Vince Fioramonti had an epiphany back in 2001. He realized that valuable investment information was becoming increasingly available on the Web, and that a growing number of vendors were offering software to capture and interpret that information in terms of its importance and relevance.
"I already had a team of analysts reading and trying to digest financial news on companies," says Fioramonti, a partner and senior international portfolio analyst at Hartford, Conn.-based investment firm Alpha Equity Management. But the process was too slow and results tended to be subjective and inconsistent.
The following year, Fioramonti licensed Autonomy Corp.'s semantic platform, Intelligent Data Operating Layer (IDOL), to process various forms of digital information automatically. Deployment ran into a snag, however: IDOL provided only general semantic algorithms. Alpha Equity would have had to assign a team of programmers and financial analysts to develop finance-specific algorithms and metadata, Fioramonti says. Management scrapped the project because it was too expensive.
(For more information about semantic technologies, including search, see Part 1 of this story, "The semantic Web gets down to business.")
The breakthrough for Alpha Equity came in 2008, when the firm signed up for Thomson Reuters' Machine Readable News. The service collects and analyzes online news from 3,000 Reuters reporters, and from third-party sources such as online newspapers and blogs. It then analyzes and scores the material for sentiment (how the public feels about a company or product), relevance and novelty.

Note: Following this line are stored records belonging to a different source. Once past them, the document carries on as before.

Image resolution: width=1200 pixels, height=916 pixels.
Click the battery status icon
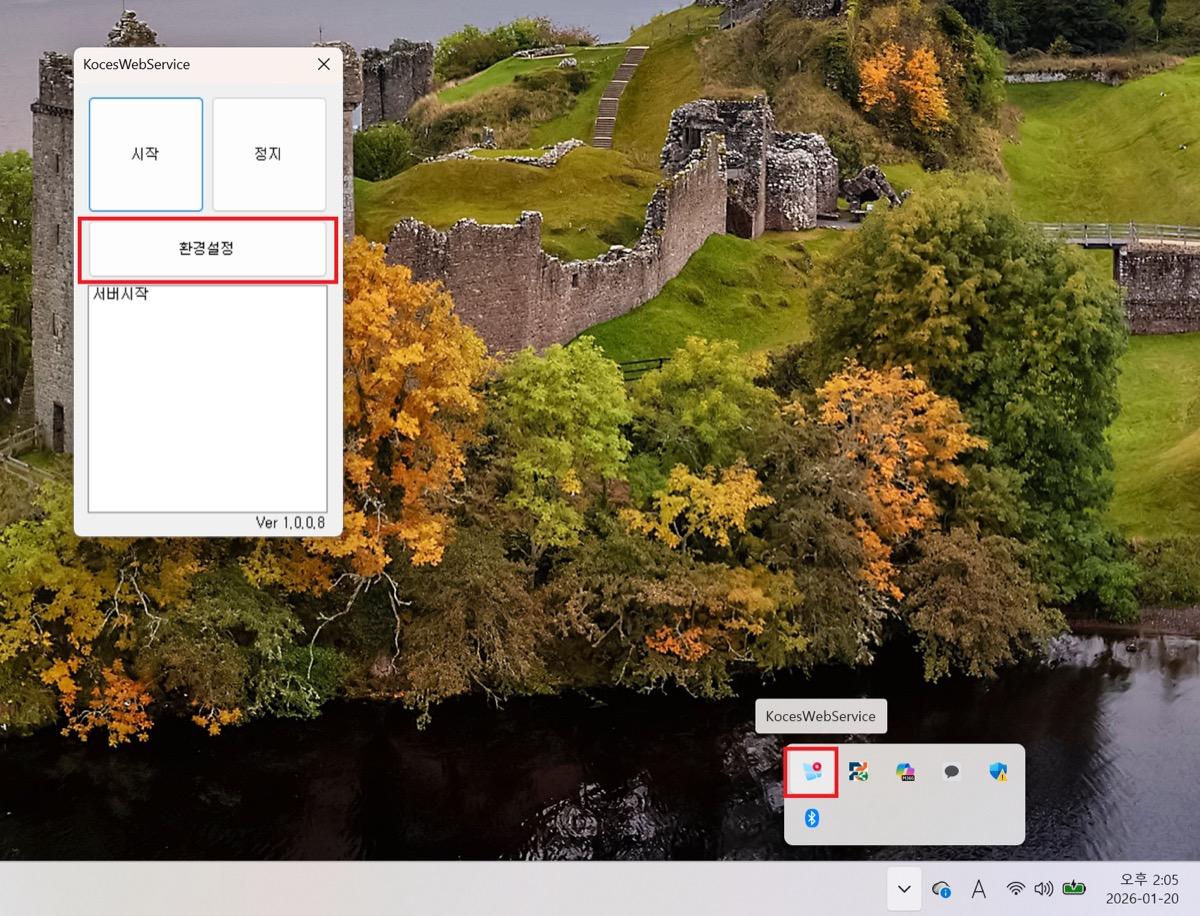(x=1074, y=888)
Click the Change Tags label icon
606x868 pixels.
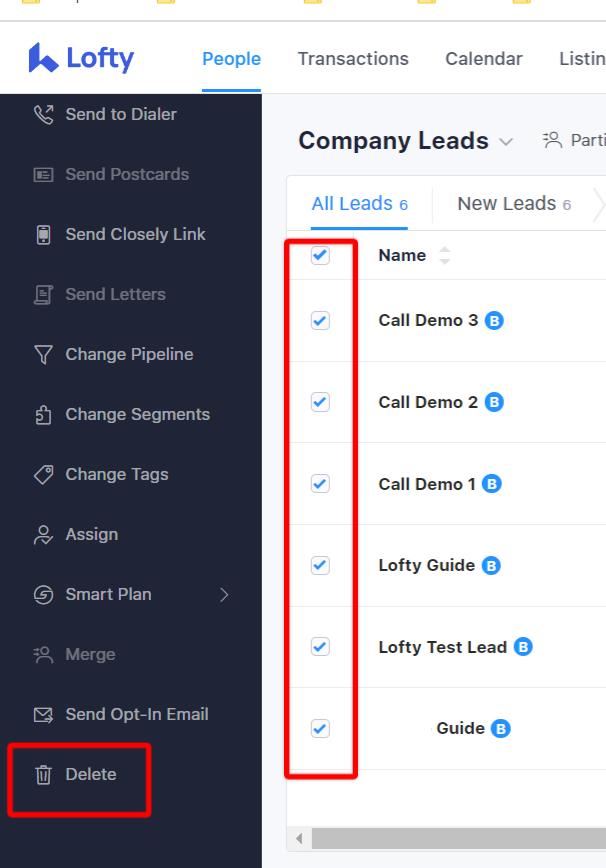44,474
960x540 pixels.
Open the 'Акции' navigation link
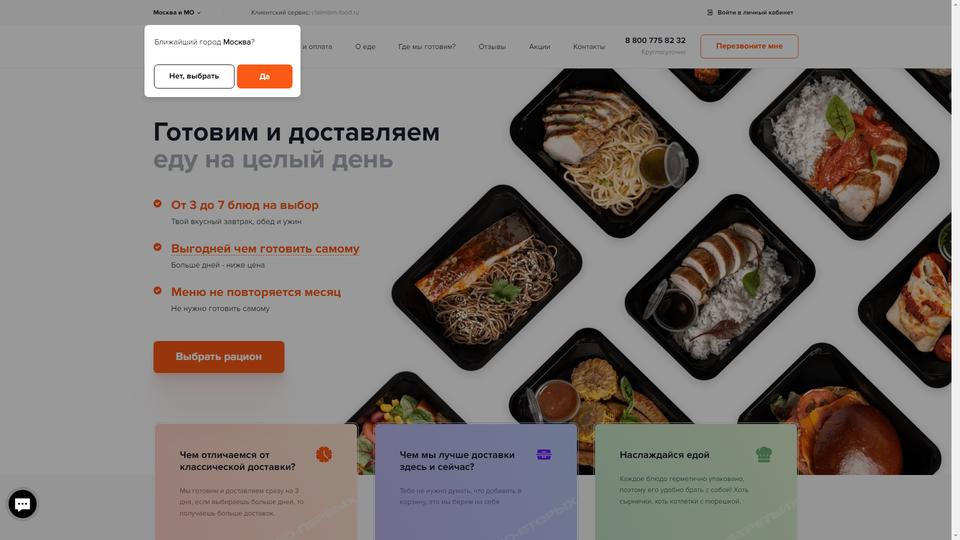coord(539,47)
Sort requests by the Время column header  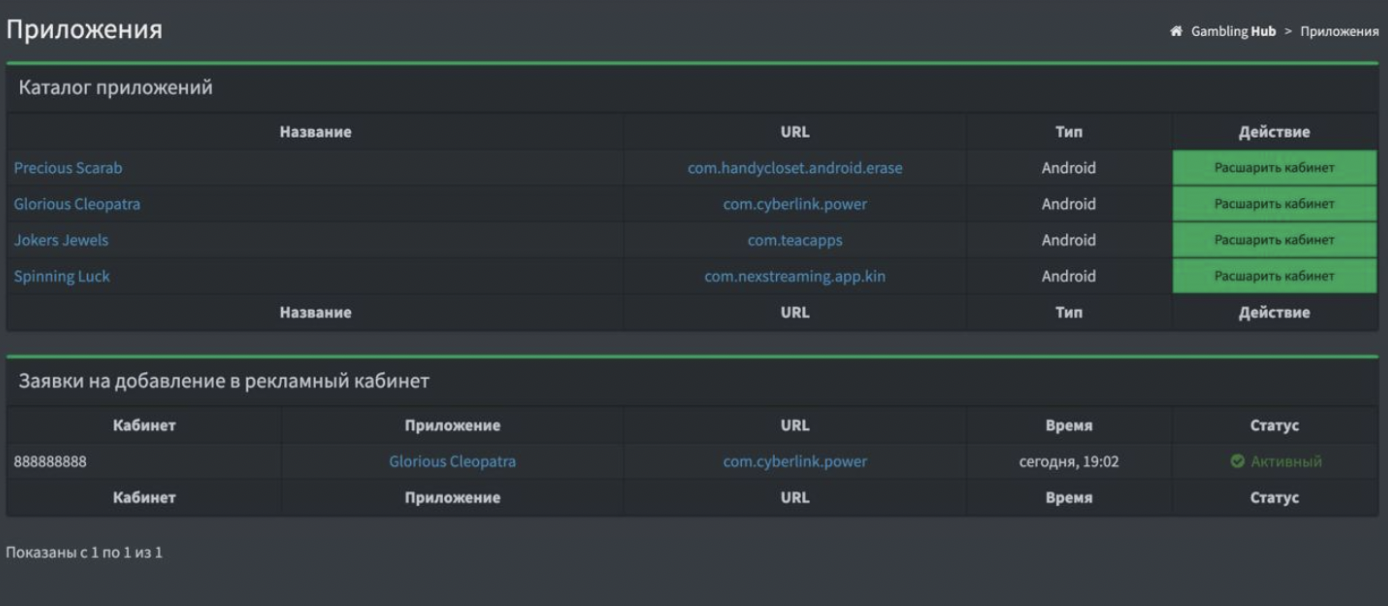pyautogui.click(x=1069, y=425)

The results are streamed to customers, who include public relations and marketing professionals, stock traders performing automated black box trading and portfolio managers who aggregate and incorporate such data into longer-term investment decisions.

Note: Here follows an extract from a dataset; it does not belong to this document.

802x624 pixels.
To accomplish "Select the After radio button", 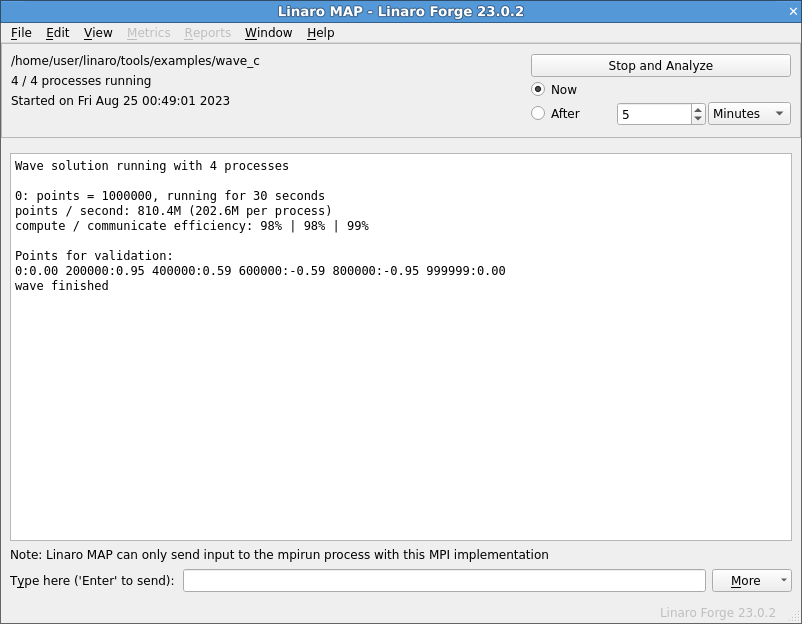I will 538,113.
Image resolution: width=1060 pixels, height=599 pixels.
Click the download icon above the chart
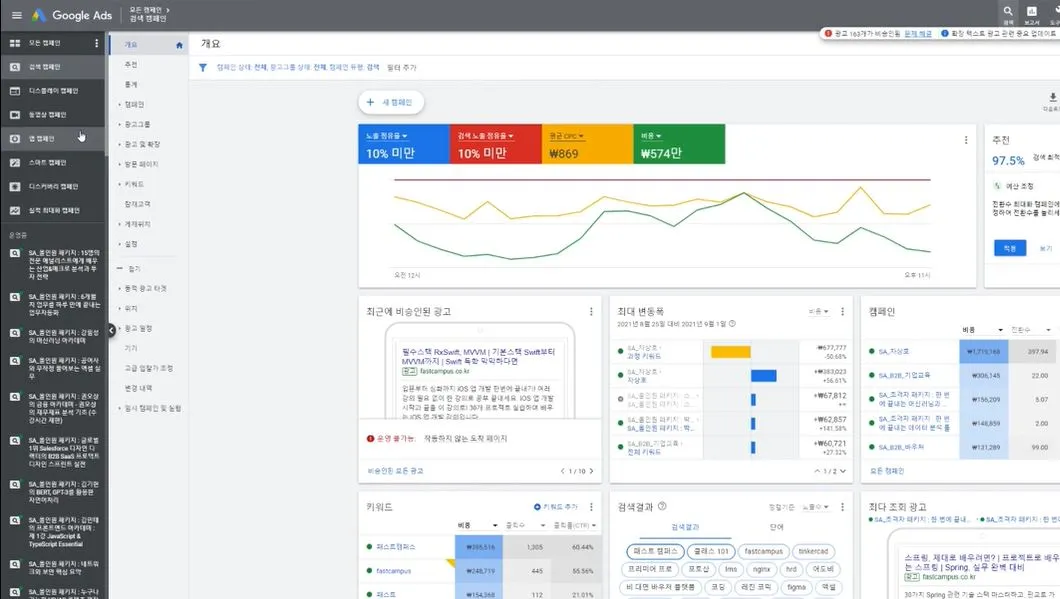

A monthly subscription to the service isn't cheap, Fioramonti says. According to one estimate -- which Thomson Reuters would not comment on -- the cost of real-time data updates is between $15,000 and $50,000 per month. But Fioramonti says the service's value more than justifies the price Alpha Equity pays for it. He says the information has helped boost the performance of the firm's portfolio and it has enabled Alpha Equity to get a jump on competitors. "Thomson Reuters gives us the news and the analysis, so we can continue to grow as a quantitative practitioner," he says.

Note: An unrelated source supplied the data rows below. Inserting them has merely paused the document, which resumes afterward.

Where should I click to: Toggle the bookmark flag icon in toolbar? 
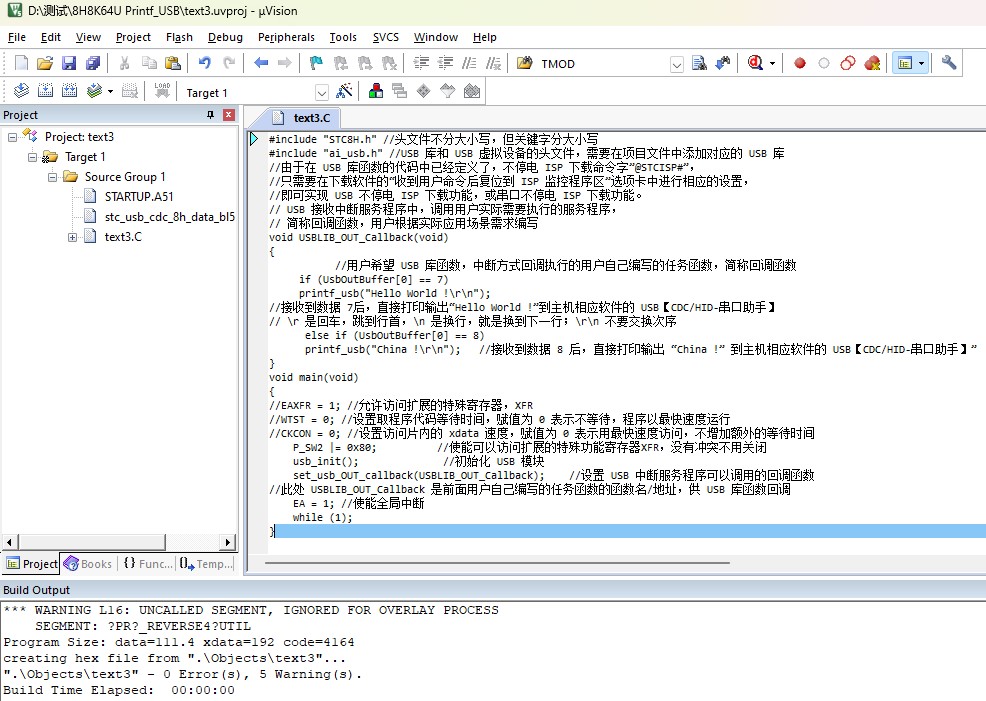(x=316, y=63)
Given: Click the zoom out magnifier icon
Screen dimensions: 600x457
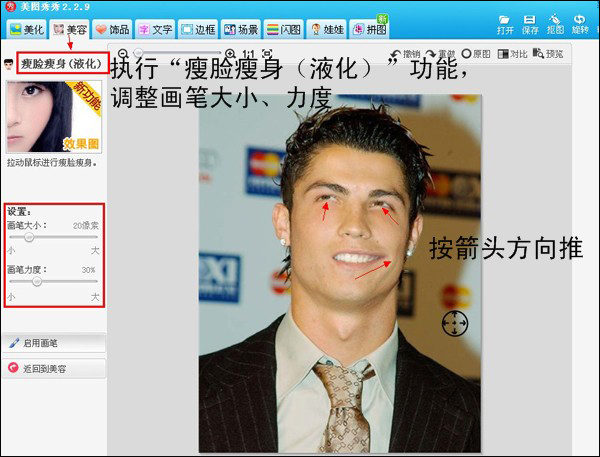Looking at the screenshot, I should [123, 53].
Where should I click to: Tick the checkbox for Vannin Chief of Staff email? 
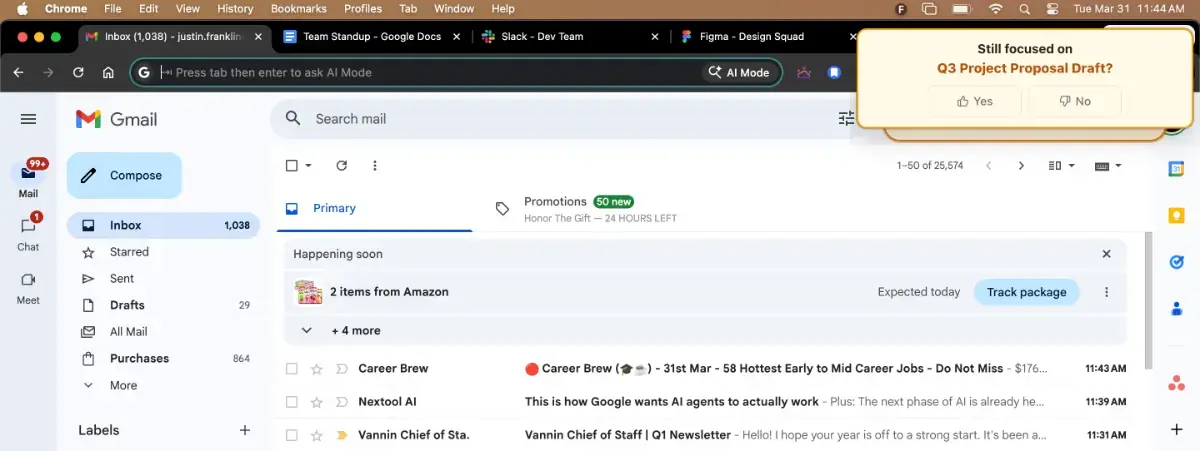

Alpha Equity's experience is hardly unique. Whether a business decides to build in-house or hire a service provider, it often pays a hefty price to fully exploit semantic Web technology. This is particularly true if the information being searched and analyzed contains jargon, concepts and acronyms that are specific to a particular business domain.
Here's an overview of what's available to help businesses deploy and exploit semantic Web infrastructures, along with a look at what's still needed for the technology to achieve its potential.
The key standards
At the core of Tim Berners-Lee's as-yet-unrealized vision of a semantic Web is federated search. This would enable a search engine, automated agent or application to query hundreds or thousands of information sources on the Web, discover and semantically analyze relevant content, and retrieve exactly the product, answer or information the user was seeking.
Although federated search is catching on -- most notably in Windows 7, which supports it as a feature -- it's a long way from a Webwide phenomenon.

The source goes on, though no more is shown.